June 8, 2022 · View on GitHub

Train

Our training code is based on DistributeDataParallel for multiple GPUs. However, it can be easily extended to a single GPU training by specifying the number of training cards to be 1.

Train on DOTA dataset

For example, using 2 GPUs to training a ResNet50 model:

CUDA_VISIBLE_DEVICES=0,1 python train_dota.py --datadir ./DOTA_devkit/datasets/DOTA/trainvalsplit-1024-256 --model 50

Train on HRSC2016 and UCAS-AOD datasets

For example, using 2 GPUs to training a ResNet50 model:

#HRSC2016
CUDA_VISIBLE_DEVICES=0,1 python train_hrsc.py --datadir ./DOTA_devkit/datasets/HRSC2016/train --model 50 --input_size 640
#UCAS-AOD
CUDA_VISIBLE_DEVICES=0,1 python train_ucas.py --datadir ./DOTA_devkit/datasets/UCAS_AOD/train --model 50 --input_size 640

--input_size is the long side resolution during training, which must be divisible by 32.

NOTE: For training the HRSC2016 and UCAS-AOD datasets: To make the angle prediction branch converge faster, we train only the angle branch for the first 10 epochs, which is achieved by resetting the other task loss weights to 0. After 10 epochs the training process returned to normal.

Visualize

For example, using pretrained ResNet50 model:

python evaluate.py --operation visualize \
    --model 50 --weight_path ./checkpoint/r50-scale=[0.5.1.0].pth \
    --img_path ./result/P0007.png

Optional arguments:

--score_thr :object confidence during detection. score greater than the confidence is considered to be a detected object.

The visualization file appears in the current path as demo.jpg.

Test on DOTA

The following describes how to generate test results for uploading to the DOTA server, which contains 15 txt files (v1.0), each of which is all the test results for each category.

Single scale testing

The test images are cropped into 4000×4000 pixels, therefore, the resolution of the images sent to the network is 4000 by default.
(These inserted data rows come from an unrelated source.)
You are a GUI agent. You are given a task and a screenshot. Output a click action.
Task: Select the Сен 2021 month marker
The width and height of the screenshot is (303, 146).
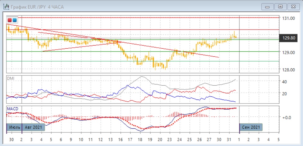pyautogui.click(x=251, y=127)
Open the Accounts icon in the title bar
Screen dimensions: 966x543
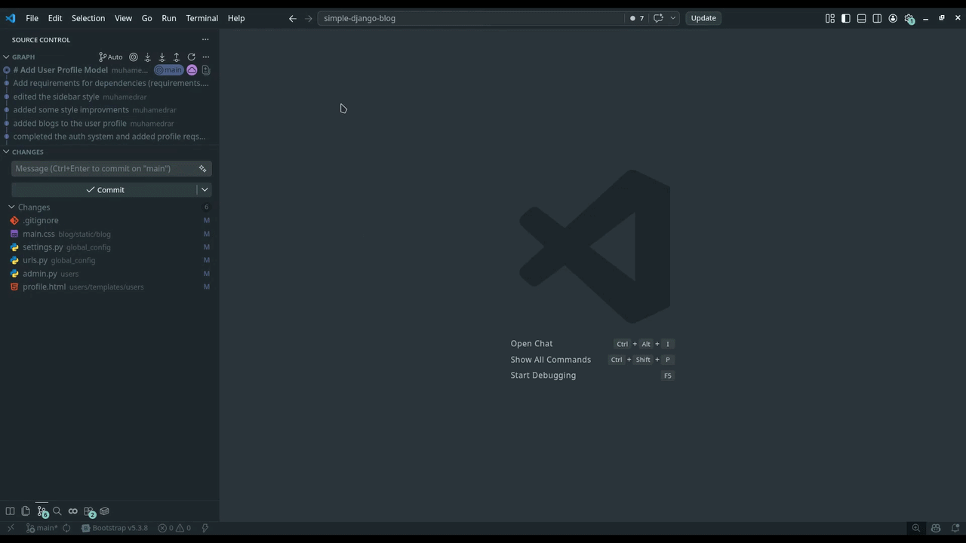[x=893, y=18]
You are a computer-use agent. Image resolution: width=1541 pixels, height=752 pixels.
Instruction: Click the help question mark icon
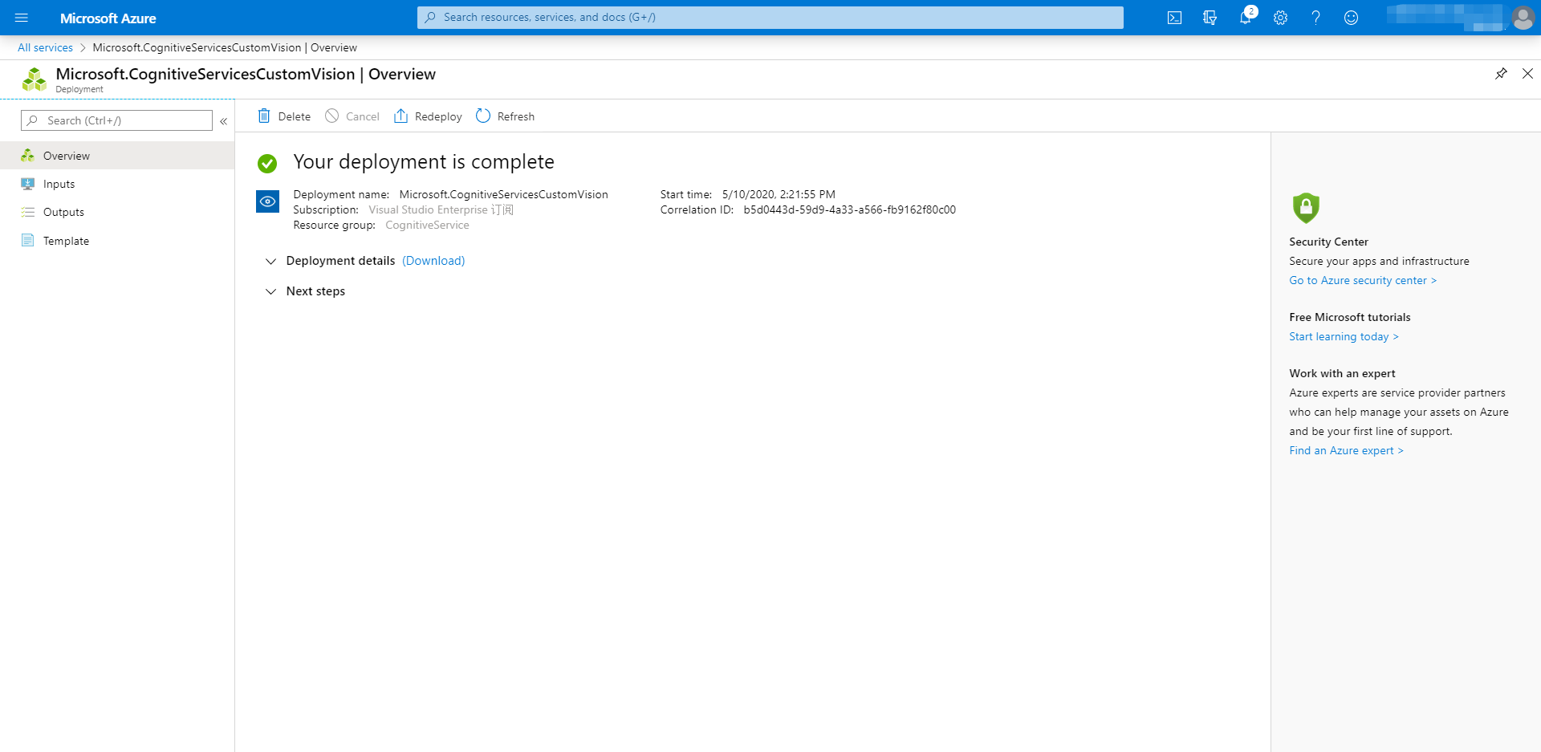1315,18
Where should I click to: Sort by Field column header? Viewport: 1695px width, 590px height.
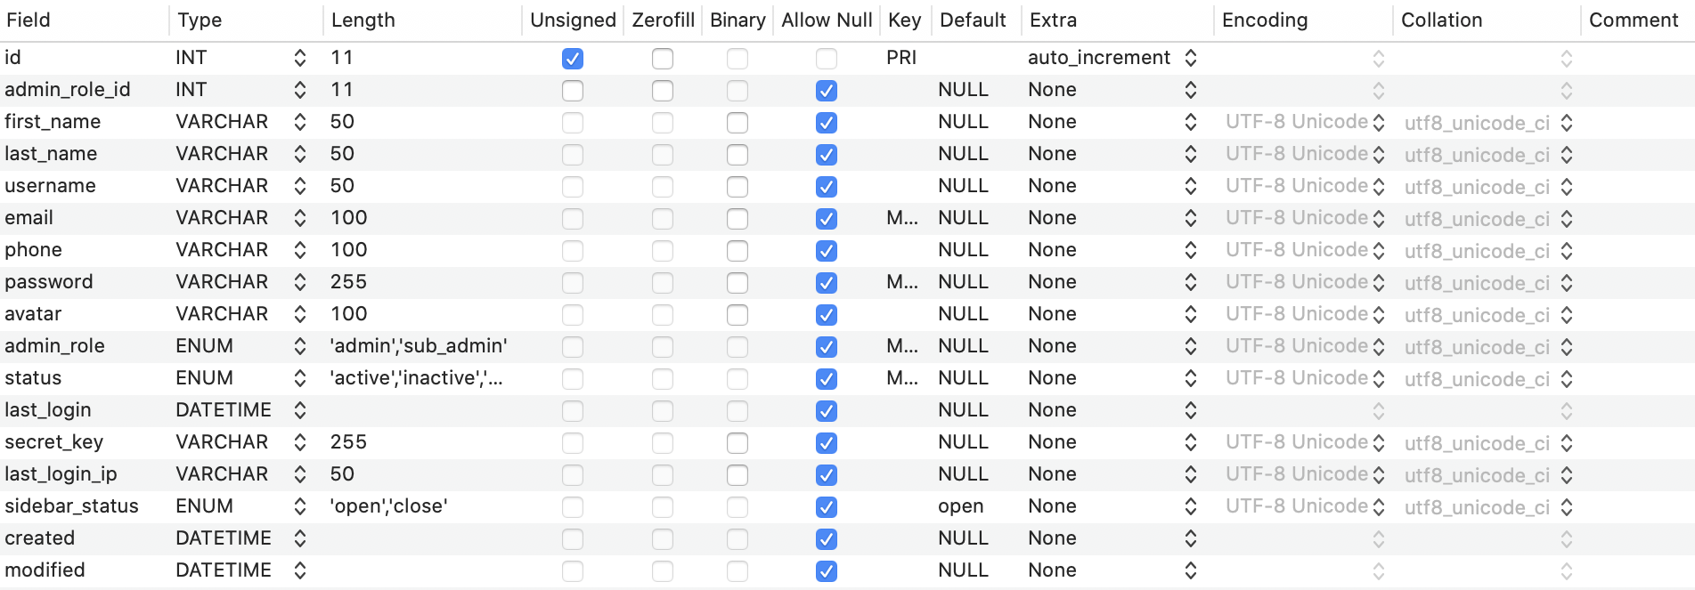click(29, 20)
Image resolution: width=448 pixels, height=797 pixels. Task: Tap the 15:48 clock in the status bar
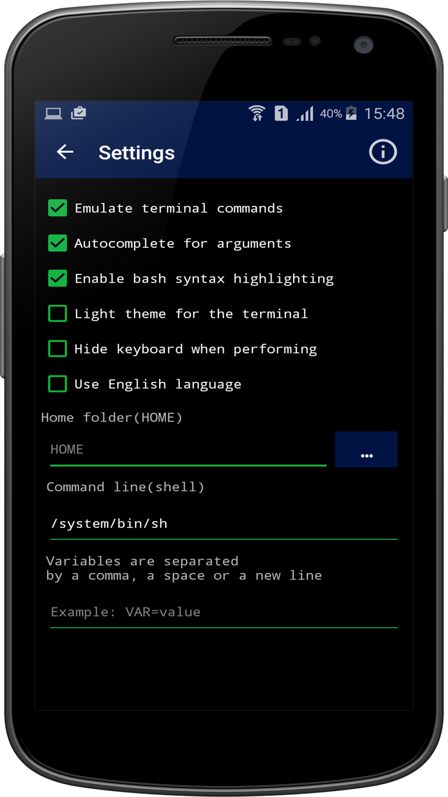pos(384,113)
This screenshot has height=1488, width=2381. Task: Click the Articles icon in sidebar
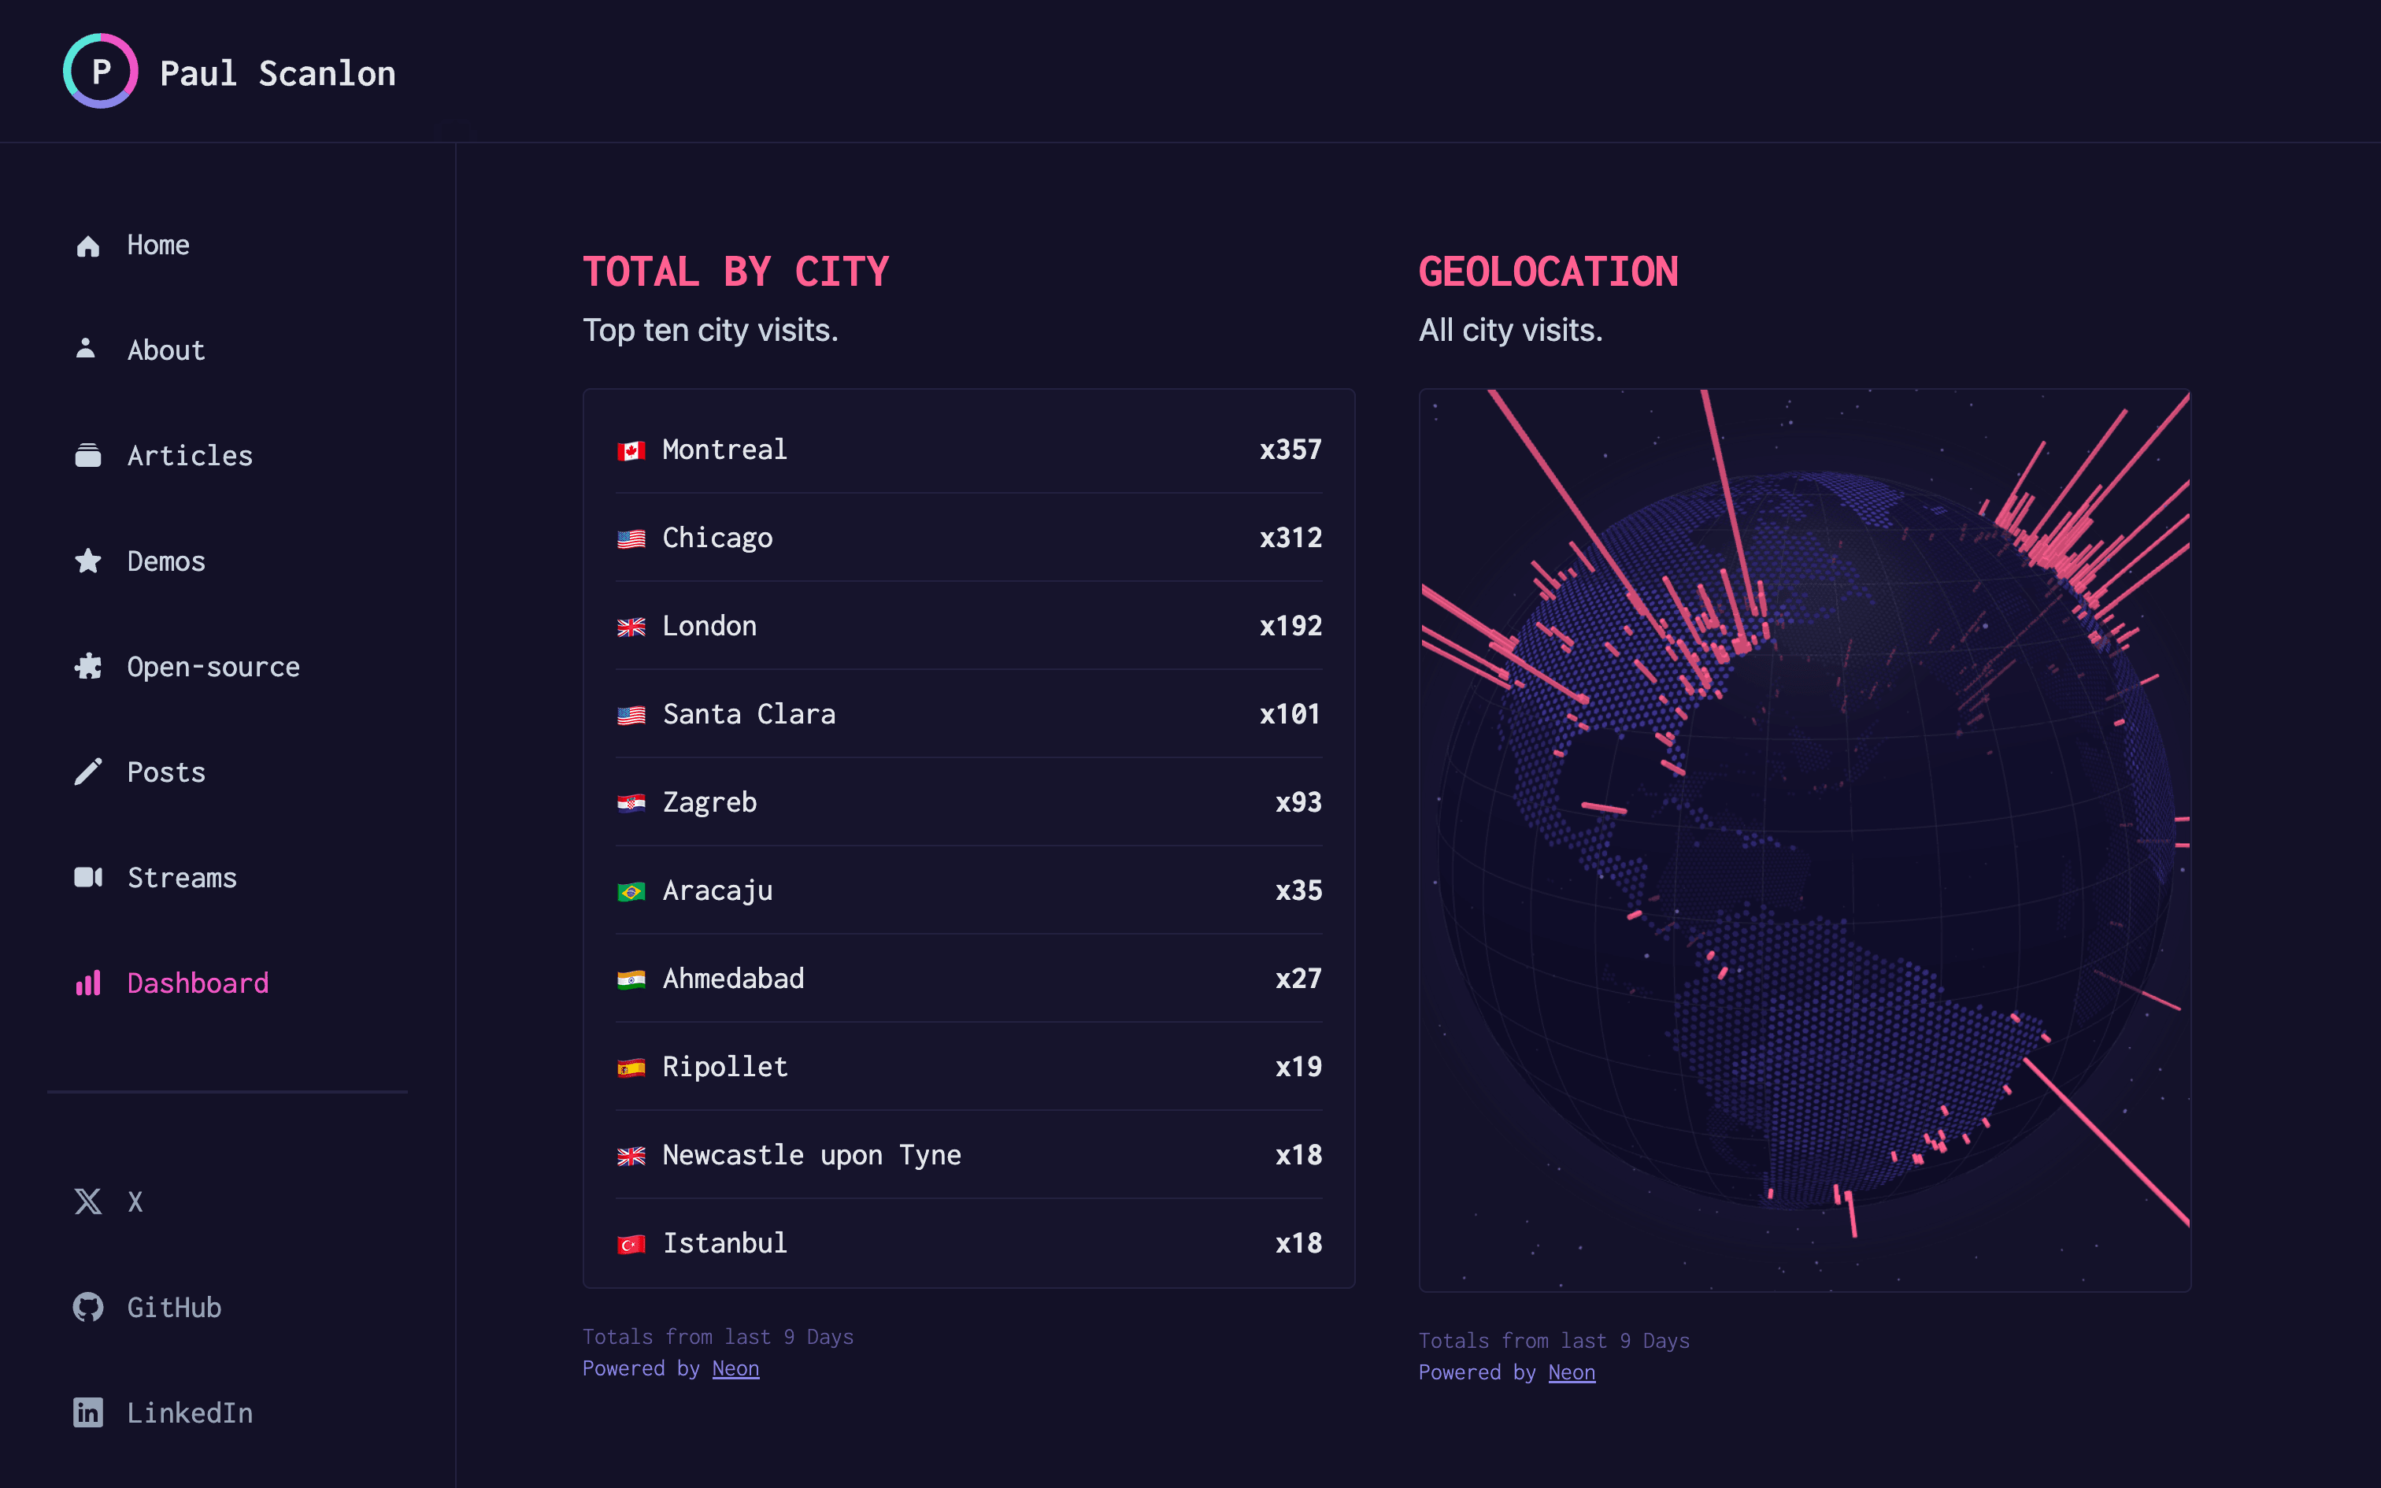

If the --test_size parameter is specified, the image will be scaled to that size for testing. (Note that the --test_size must be divisible by 32 due to the FPN structure built inside the network.)

For example:

python evaluate.py --operation DOTA_test \
    --model 50 --weight_path ./checkpoint/r50-scale=[0.5.1.0].pth \
    --test_size 4000 --output_id 0

Note that the testing process may be slower due to our testing on a single GPU at larger resolutions.

The results files will appear at "./result/test0/test0_final", which can be subsequently sent to the DOTA server to obtain the evaluation results.

Multiscale scale testing

Take ResNet50 for example:

python evaluate.py --operation DOTA_MS_test \
    --model 50 --weight_path ./checkpoint/r50-scale=[0.5.1.0].pth \
    --test_image_dir ./DOTA_devkit/datasets/DOTA/test4000/images

The results files will appear at "./result/test/test_final"

The default multiscale image sizes include [2016, 2528, 3008, 3520, 4000, 4512, 5024, 5504, 6016] by default. The above resolutions are 0.5-1.5 times the size of the original test image.

Test on HRSC2016

single scale test for example:

python evaluate.py --operation HRSC_test \
    --model 50 --weight_path ${WEIGHT_PATH} \
    --hrsc_test_size 640

--hrsc_test_size specifies the long side resolution of images during testing, which must be divisible by 32.

--use_07_metric action='store_true' whether use VOC07 metric.

multi scale test for example:

python evaluate.py --operation HRSC_MS_test \
    --model 50 --weight_path ${WEIGHT_PATH}

The default long side resolutions are 512, 544, 576, 608, 640.